• [Instructions to follow]: Please rewrite the lines from the first one up to and including the line with "at (998, 622).", changing "element" to "item" and keeping everything else the same.
───── Data for the task
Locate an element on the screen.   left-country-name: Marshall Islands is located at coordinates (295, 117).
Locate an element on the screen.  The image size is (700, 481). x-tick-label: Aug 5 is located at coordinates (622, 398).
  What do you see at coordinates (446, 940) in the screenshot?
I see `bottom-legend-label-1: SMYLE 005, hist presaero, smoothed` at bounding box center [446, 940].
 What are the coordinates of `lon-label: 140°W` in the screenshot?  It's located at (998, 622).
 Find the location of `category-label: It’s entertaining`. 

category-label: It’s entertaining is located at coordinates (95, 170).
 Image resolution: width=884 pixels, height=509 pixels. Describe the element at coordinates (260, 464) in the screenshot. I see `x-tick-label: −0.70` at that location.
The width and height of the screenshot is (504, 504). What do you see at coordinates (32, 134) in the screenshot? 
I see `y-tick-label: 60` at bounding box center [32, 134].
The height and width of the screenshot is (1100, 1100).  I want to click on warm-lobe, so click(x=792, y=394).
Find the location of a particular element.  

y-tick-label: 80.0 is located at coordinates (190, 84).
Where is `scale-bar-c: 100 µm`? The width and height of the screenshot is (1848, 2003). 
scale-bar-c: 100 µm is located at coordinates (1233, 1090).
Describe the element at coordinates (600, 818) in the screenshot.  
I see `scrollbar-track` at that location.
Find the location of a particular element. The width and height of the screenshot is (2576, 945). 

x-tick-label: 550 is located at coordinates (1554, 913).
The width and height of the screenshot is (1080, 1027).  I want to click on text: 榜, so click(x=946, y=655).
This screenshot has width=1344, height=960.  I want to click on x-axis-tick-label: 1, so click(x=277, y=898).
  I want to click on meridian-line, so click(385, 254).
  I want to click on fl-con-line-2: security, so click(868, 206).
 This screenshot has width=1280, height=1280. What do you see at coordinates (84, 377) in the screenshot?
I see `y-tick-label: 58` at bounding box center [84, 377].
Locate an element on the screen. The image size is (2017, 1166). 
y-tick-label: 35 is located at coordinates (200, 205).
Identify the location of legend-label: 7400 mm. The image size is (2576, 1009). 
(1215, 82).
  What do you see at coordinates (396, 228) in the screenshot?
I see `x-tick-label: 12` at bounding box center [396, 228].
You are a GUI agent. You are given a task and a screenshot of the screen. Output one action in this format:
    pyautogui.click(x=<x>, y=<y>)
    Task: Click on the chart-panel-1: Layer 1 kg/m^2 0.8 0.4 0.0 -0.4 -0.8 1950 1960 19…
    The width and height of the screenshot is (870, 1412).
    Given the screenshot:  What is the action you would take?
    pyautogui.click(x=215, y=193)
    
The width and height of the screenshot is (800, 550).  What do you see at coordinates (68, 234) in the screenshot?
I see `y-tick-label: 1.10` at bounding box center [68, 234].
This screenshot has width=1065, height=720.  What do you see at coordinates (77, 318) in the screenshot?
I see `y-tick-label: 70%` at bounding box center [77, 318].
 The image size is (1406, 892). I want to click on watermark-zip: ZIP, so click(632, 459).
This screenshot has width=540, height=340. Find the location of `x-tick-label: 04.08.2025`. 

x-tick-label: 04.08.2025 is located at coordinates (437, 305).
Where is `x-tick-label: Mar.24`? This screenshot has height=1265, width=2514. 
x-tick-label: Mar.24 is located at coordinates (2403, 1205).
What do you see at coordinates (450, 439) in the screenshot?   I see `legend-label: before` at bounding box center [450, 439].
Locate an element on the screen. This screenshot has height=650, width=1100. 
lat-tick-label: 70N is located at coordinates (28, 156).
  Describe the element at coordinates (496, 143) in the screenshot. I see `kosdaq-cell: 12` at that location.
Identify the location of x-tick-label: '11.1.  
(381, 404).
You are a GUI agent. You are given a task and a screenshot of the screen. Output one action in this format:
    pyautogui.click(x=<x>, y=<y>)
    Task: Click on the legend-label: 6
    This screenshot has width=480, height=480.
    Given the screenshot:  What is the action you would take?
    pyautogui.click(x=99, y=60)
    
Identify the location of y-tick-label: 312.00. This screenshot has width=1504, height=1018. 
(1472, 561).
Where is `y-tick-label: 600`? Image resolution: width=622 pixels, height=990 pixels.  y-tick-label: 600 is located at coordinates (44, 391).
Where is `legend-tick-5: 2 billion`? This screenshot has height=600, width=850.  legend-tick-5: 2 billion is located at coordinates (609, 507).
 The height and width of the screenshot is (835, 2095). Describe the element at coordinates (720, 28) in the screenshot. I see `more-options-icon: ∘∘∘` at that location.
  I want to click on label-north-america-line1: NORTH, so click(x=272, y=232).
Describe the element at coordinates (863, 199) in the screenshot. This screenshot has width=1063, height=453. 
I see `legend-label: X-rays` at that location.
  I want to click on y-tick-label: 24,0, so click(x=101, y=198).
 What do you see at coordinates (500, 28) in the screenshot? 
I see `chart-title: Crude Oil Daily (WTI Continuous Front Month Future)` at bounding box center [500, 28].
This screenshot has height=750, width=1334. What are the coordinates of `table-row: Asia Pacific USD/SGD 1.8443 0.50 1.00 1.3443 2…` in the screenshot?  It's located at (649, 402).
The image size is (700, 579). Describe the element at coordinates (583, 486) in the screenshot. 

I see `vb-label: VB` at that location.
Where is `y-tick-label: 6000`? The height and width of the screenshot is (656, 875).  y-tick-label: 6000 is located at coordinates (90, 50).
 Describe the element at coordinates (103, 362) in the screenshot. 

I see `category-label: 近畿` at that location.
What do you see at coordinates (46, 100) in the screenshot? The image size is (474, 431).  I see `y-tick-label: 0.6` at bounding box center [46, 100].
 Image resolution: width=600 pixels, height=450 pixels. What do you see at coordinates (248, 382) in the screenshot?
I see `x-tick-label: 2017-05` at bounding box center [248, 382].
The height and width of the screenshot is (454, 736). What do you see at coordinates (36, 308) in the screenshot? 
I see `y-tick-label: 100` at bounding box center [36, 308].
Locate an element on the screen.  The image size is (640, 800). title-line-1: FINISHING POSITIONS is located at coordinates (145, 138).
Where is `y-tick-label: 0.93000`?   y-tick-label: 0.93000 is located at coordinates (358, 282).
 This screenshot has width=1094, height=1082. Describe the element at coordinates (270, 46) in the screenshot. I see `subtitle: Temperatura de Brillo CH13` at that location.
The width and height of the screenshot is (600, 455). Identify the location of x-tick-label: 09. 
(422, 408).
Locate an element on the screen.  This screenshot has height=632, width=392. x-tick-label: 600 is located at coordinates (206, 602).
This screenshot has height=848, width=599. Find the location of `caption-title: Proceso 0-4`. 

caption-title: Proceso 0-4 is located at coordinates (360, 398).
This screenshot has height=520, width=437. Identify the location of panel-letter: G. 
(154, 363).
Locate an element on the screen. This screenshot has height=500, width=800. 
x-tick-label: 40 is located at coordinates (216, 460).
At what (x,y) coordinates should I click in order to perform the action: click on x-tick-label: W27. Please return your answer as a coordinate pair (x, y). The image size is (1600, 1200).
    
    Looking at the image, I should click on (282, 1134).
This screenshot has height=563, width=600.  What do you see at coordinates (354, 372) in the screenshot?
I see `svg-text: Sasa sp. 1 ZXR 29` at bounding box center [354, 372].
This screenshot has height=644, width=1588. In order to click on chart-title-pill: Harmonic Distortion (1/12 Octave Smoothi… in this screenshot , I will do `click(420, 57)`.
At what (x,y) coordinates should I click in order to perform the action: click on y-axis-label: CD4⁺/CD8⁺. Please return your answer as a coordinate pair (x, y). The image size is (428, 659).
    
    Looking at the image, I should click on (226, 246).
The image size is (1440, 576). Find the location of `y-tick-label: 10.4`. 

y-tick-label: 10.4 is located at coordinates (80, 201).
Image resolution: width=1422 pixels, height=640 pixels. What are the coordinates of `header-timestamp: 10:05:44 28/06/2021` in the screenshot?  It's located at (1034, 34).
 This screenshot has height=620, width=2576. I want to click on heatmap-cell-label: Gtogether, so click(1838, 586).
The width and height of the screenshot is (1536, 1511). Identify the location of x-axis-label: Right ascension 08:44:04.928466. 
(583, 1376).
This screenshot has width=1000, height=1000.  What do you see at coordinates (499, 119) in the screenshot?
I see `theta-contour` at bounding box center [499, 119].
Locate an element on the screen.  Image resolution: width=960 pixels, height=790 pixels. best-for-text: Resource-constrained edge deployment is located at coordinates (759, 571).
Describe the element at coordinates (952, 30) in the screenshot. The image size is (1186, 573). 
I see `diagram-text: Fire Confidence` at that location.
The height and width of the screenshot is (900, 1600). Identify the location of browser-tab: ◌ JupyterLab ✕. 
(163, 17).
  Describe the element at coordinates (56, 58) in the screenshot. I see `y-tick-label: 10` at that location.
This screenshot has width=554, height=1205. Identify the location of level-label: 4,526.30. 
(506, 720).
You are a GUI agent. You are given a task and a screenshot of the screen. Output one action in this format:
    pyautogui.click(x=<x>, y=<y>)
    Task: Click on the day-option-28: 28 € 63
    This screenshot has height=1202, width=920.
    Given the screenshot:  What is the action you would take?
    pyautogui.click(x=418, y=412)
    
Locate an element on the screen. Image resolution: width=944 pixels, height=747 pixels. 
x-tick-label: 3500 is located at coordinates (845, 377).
──────────
• [Response area]:
Locate an item on the screen.   left-country-name: Marshall Islands is located at coordinates (295, 117).
Locate an item on the screen.  The image size is (700, 481). x-tick-label: Aug 5 is located at coordinates (622, 398).
  What do you see at coordinates (446, 940) in the screenshot?
I see `bottom-legend-label-1: SMYLE 005, hist presaero, smoothed` at bounding box center [446, 940].
 What are the coordinates of `lon-label: 140°W` in the screenshot?  It's located at (998, 622).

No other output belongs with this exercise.